-- EXCERPT TO READ --
The post, announcing a small scholarship, seemed innocuous enough.

On Black Beltway, a Google Groups that bills itself as “a space for African Americans (and friends) in the DC/MD/VA region to share and receive political job postings, networking and educational opportunities,” the Montgomery County Executive’s Caribbean American Advisory Group (CAAG) was looking to award a scholarship of between $500 and $1,000 to a student of Caribbean heritage who resides in Montgomery County, Maryland.

But four words in the announcement – “student of Caribbean heritage” –– galled a Black Beltway group member and set off a firestorm of comments that lasted over several days.

At issue? The group member, identified in postings on Black Beltway as “hlhiggi,” felt such a specific criteria was unfair, exclusionary and divisive.

-- INSTRUCTIONS FOR THE TASK --
Continue the article about the Caribbean-heritage scholarship post from the point where it stops. The data that follows is not needed.

-- INFORMATION PROVIDED --

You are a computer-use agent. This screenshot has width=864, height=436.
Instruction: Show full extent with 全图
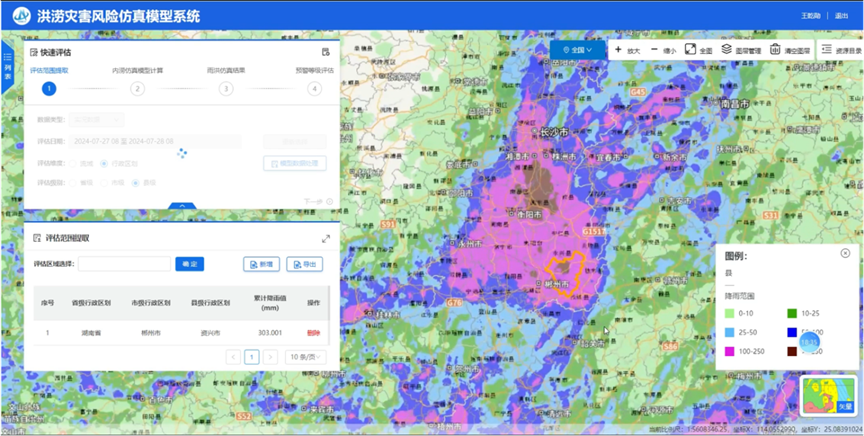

-- RIGHT ANSWER --
Other group members, many of Caribbean descent, begged to differ, accusing “hlhiggi” of being insensitive to the special needs of students of immigrant parents and ignoring the contributions Caribbeans have made to America.

The back-and-forth debate exposes a chasm that sometimes exists between Black Americans and Blacks from other countries who have immigrated to the United States in recent years.

Issues around education have often fallen into this breach, raising heated questions about who’s entitled and who’s actually benefitting from such things as scholarships earmarked for “African-Americans” and affirmative action admissions slots set aside for “African-Americans” at top universities.